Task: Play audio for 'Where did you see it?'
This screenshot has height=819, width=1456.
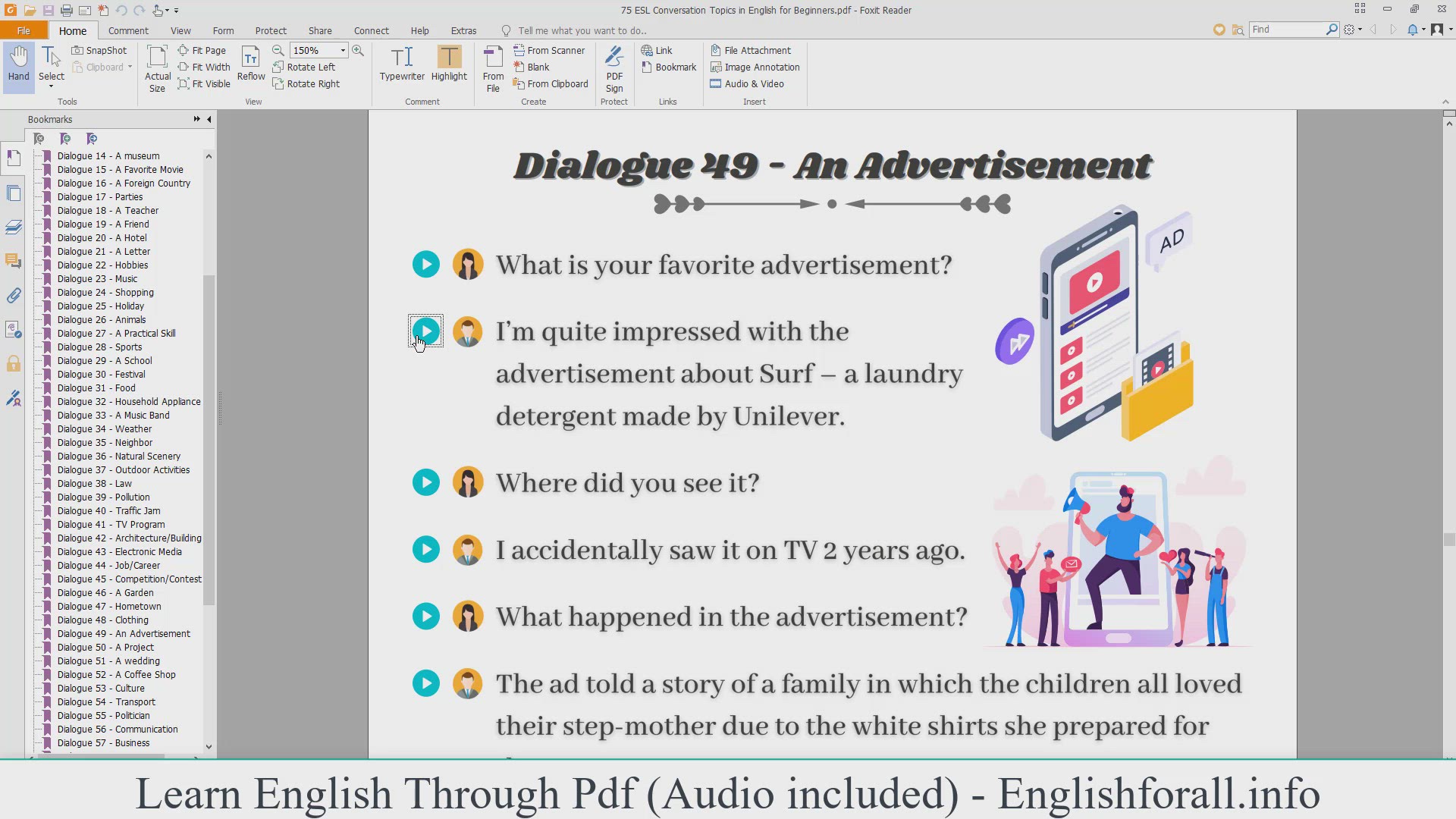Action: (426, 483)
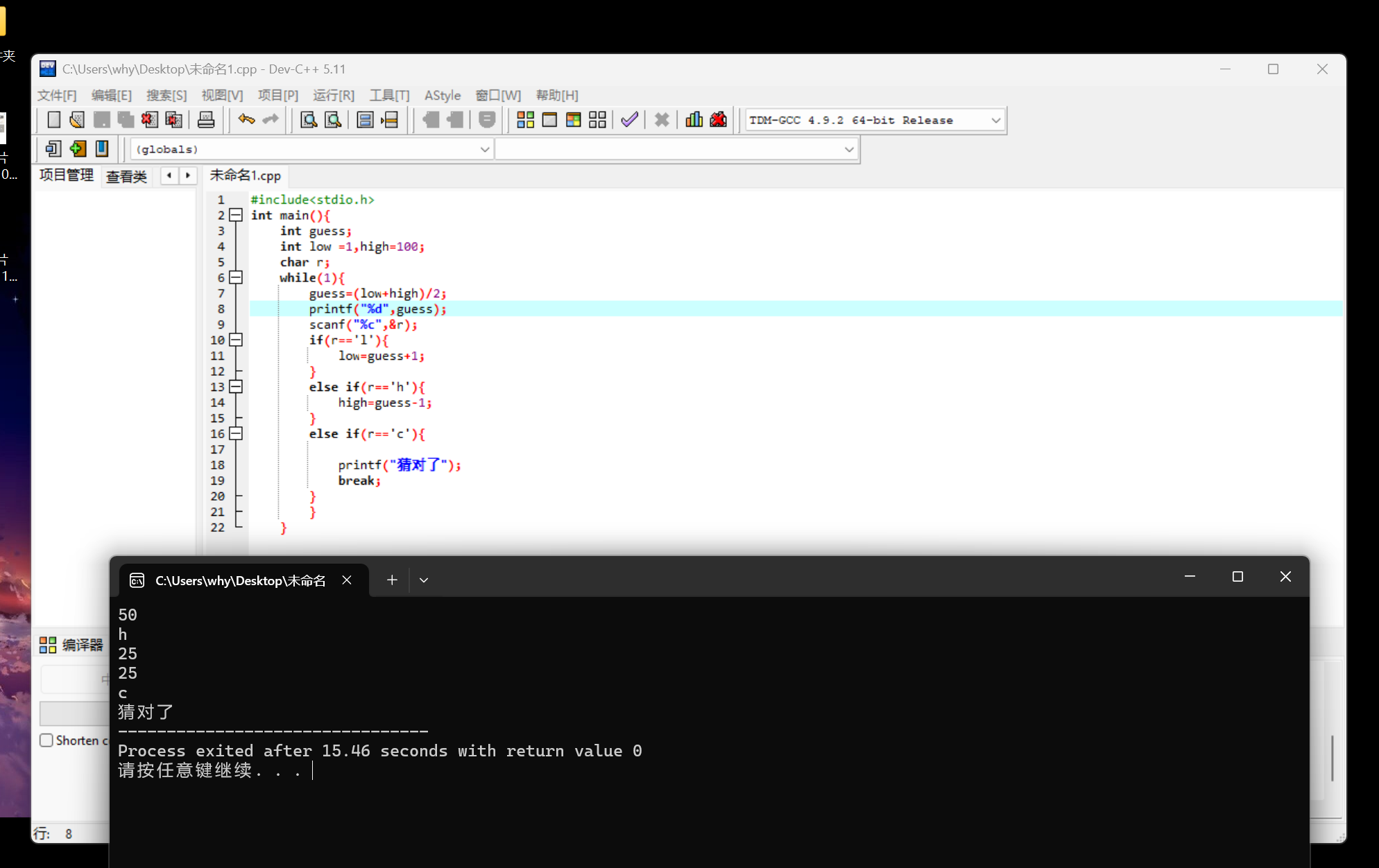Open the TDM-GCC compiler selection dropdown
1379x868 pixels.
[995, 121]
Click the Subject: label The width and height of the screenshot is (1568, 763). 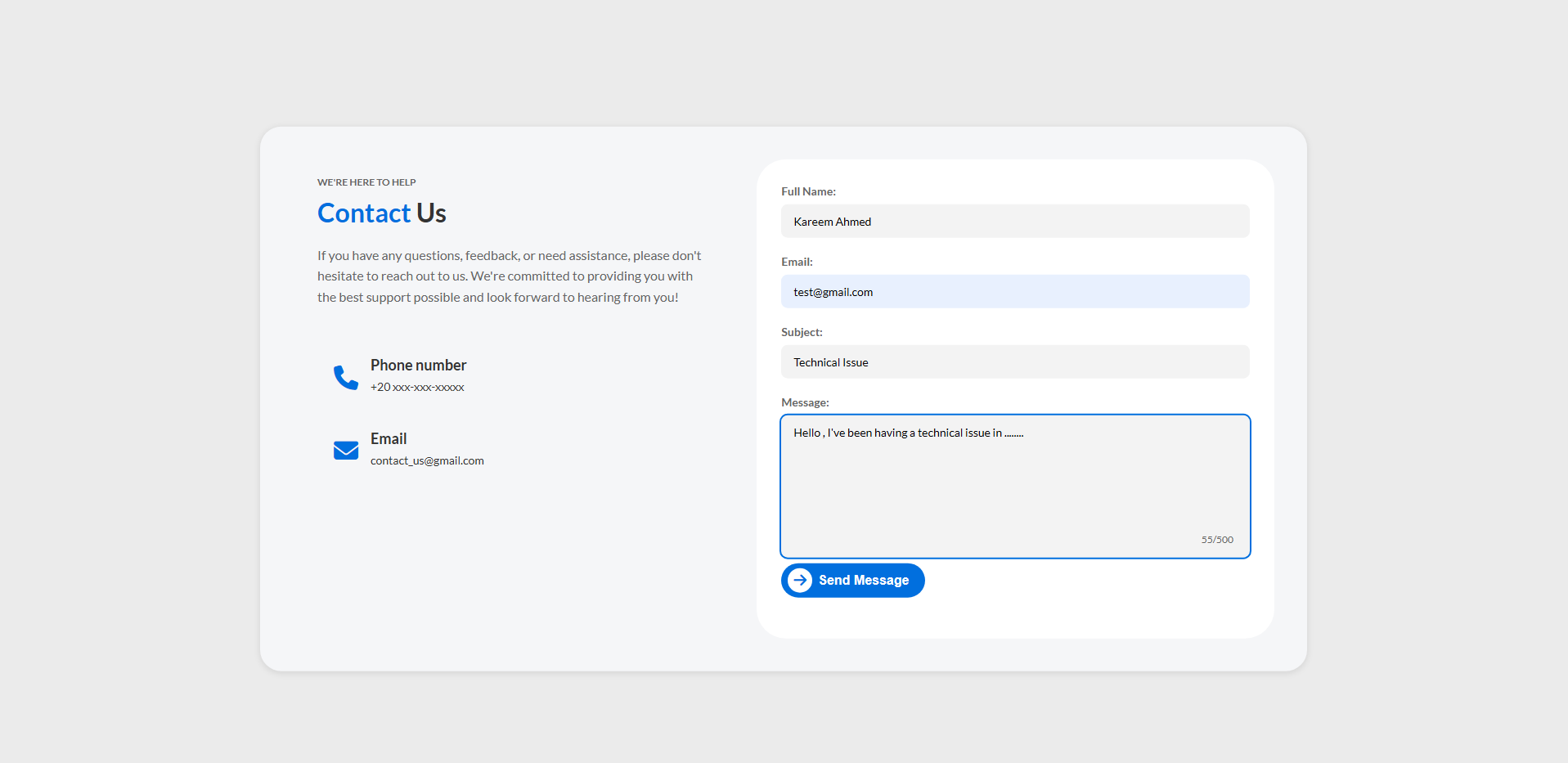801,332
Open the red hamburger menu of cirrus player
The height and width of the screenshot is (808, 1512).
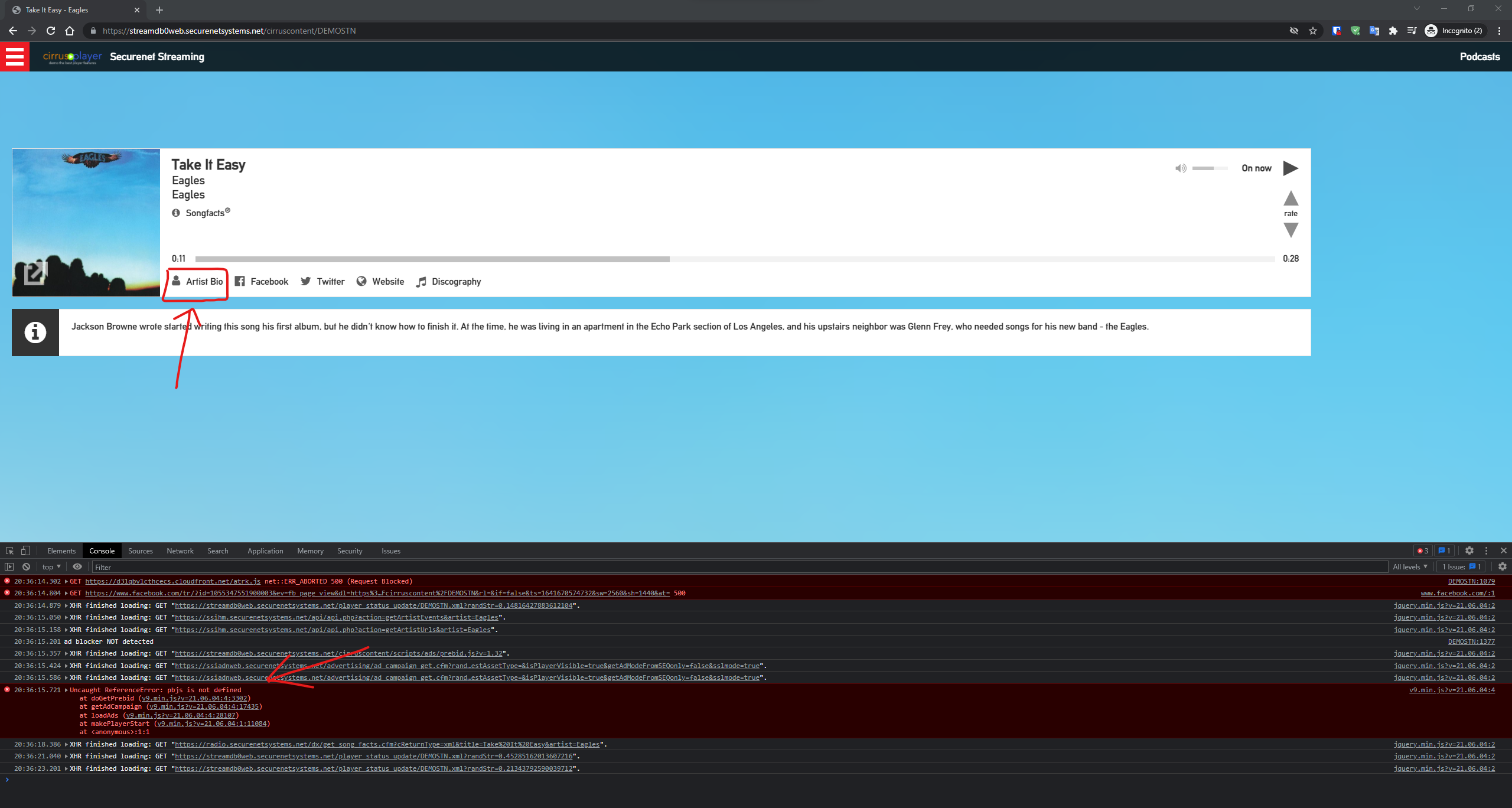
========
== Task requirements ==
Begin with the line holding "Open the red hamburger menu of cirrus player" and end with the last line of the listing. Reproduce each of those lines exactly, and leave every picture out.

== Expected answer ==
Open the red hamburger menu of cirrus player
The height and width of the screenshot is (808, 1512).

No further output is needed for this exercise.